Infelizmente, para meu azar, Bennett decidiu revirar meu passado, acabando por descobrir os testes que fiz no regime do nazismo. Aquilo me deixou chateado, pois em uma de nossas conversas, Bennett simplesmente conseguiu uma brecha para me deixar, pelo menos por uma fração de segundos, surpreso pela sua habilidade investigativa. Tentei persuadir dizendo que eu já sabia de suas desconfianças, mas Bennett possuía palavras tão rápidas quando de uma arma. Será que ele estava aprendendo a cada encontro que tínhamos?

Bem, se eu tinha alguém inteligente me observando, estava na hora de dar a ele algum trabalho. Comecei a explorar um pouco mais seus tormentos, me tornando seu psiquiatra pessoal para que então eu tivesse acesso a todo o seu histórico pessoal e potenciais eventos traumáticos. Eu o levei, levantei, movi e fiz de tudo com a mente de Bennett como se fosse um brinquedo de montar. Mas, para a minha infelicidade, as coisas saíram do controle e John não suportou meus testes. Ele estava prestes a tirar a própria vida, tomando a caixa inteira dos remédios que eu recomendava a ele, mas depois do que ele me fez, eu não poderia deixá-lo partir de forma tão pacífica.

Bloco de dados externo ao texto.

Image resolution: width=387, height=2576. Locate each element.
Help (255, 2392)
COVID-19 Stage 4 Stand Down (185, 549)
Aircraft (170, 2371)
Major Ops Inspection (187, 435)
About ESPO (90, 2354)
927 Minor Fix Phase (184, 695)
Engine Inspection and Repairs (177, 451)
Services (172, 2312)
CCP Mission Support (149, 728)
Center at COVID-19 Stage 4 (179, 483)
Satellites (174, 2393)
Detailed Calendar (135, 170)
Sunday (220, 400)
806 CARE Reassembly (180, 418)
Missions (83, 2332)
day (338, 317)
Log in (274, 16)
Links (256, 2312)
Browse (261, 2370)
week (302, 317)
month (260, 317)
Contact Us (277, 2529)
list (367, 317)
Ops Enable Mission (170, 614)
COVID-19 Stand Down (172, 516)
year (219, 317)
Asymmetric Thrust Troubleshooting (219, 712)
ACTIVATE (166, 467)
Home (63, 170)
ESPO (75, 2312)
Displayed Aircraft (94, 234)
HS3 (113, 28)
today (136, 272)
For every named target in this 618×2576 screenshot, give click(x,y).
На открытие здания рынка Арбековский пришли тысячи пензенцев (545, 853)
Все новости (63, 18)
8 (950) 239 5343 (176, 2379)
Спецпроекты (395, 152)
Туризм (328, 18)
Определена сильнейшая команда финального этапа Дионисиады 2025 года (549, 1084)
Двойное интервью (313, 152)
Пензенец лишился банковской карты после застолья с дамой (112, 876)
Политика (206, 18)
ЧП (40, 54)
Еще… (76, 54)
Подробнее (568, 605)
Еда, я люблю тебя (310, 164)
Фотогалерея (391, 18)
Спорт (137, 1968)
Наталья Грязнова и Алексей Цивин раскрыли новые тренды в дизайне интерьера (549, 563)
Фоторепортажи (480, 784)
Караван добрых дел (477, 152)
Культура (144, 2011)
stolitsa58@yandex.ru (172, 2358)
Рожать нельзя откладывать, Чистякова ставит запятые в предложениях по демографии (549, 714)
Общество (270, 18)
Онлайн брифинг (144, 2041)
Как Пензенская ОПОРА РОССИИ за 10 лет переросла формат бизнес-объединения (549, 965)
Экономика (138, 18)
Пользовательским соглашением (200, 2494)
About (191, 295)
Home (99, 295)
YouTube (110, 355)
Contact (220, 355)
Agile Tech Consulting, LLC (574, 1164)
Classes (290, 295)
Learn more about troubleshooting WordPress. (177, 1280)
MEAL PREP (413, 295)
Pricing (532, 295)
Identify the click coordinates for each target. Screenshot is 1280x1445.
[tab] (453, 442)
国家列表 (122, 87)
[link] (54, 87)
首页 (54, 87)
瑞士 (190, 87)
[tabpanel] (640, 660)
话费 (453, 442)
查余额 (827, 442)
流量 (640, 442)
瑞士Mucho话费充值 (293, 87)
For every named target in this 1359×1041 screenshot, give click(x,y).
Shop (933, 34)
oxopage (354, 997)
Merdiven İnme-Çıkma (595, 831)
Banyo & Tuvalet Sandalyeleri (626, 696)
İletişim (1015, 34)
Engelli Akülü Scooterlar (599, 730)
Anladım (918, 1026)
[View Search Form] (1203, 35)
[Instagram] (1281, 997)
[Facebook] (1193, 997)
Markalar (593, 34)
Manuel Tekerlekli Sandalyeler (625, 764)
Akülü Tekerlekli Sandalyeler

Mandei um de meus capangas desfigurar o rosto de John e o colocar em algumas sacolas para um descarte limpo e sem resíduos, mas ao que parece meu plano não foi como o esperado. Daniel foi meu paciente por dois longos e tortuosos anos. Enquanto eu era obrigado a observá-lo e tratá-lo, eu pensava nas coisas que Bennett poderia falar sobre mim e minhas experiências passadas. Mas apesar dos meus erros, eu estava... Não, eu estou disposto a não deixar uma ponto solta dessa vez.